There had to be someone in the highest seat of arbitration. Each group being absolutely certain it could write a more skillful contract than the other groups solidified his position. His deserved reputation for being meticulously and impartially literal gave every group the certainty that his presence in the position gave it an edge over the other groups. He, and the other Ghins before him, had maintained the sanctity of contract through the Galaxy since his race were first allowed — the taste of the price was still bitter — off their homeworld. That was as close to order as anyone could ask for.
He carefully lit the sticks of incense on the altar and made his ritual obeisances — one of the few circumstances in which a top Darhel would willingly perform such actions. The relic was sacred. Besides, there was the partially superstitious notion that somewhere, somehow, someone might be listening in.
The device, although communication was nearly instantaneous, took a certain amount of time to make initial contact. The Ghin sometimes wondered if the Aldenata had crafted the prescribed rituals merely to create the illusion that the wait was shorter than the reality.

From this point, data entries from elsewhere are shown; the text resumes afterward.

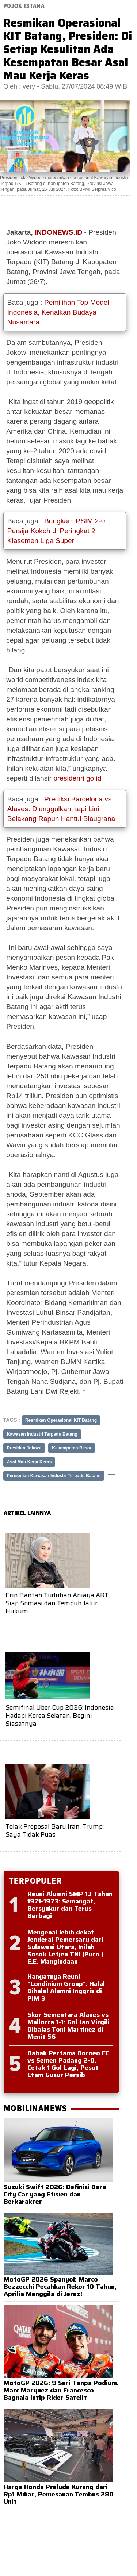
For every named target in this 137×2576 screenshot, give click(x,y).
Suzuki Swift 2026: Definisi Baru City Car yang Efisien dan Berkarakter (55, 2194)
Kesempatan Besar (71, 1448)
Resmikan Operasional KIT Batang (61, 1420)
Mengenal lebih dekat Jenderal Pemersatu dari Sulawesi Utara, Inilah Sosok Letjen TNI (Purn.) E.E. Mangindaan (65, 1947)
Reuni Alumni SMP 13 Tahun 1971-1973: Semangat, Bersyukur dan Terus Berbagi (70, 1905)
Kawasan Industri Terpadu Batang (42, 1434)
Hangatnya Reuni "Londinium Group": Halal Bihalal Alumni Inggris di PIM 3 (66, 1987)
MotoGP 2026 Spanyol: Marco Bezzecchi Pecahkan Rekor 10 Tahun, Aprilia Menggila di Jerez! (60, 2286)
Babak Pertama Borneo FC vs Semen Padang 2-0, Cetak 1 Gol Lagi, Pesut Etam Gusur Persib (68, 2064)
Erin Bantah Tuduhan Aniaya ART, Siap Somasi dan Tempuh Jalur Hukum (57, 1603)
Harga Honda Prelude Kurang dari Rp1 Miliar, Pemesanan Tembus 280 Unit (59, 2494)
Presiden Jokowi (24, 1448)
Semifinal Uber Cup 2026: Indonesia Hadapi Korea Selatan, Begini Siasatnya (59, 1715)
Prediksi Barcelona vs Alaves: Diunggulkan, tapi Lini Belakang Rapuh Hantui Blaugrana (61, 809)
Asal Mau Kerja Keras (29, 1461)
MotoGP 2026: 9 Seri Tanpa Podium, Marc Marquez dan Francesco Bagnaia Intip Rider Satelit (61, 2390)
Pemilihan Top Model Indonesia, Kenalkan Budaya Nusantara (58, 312)
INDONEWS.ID (59, 232)
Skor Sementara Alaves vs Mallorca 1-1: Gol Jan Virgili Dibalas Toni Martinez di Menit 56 (68, 2026)
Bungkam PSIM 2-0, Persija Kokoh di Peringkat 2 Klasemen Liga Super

Besides, the drill supported calmness — paramount when dealing with urgent matters.
The hologram focused in slowly, bringing one Tir Dol Ron into his office space. The Ghin twitched in irritation. “Oh. It’s you,” he said. The small snub was precise.
“I arrive,” the Tir replied, responding to the Ghin’s display of bad manners by omitting his title.
“This is doubtless important enough to merit imploring the gods of communication.” The Ghin managed to convey that he did very much doubt such importance. The matter was, of course, important. He just already knew the details of the situation and didn’t appreciate being interrupted from contemplating the details of his options. Besides, Tir Dol Ron was, to put it bluntly, a pain in the ass. “How go your plans for the humans, Tir?” he asked.
“Badly,” the Tir admitted baldly, surprising him. “I underestimated your concerns about recontacting them.”
Such an admission was very out of character. He must want something big.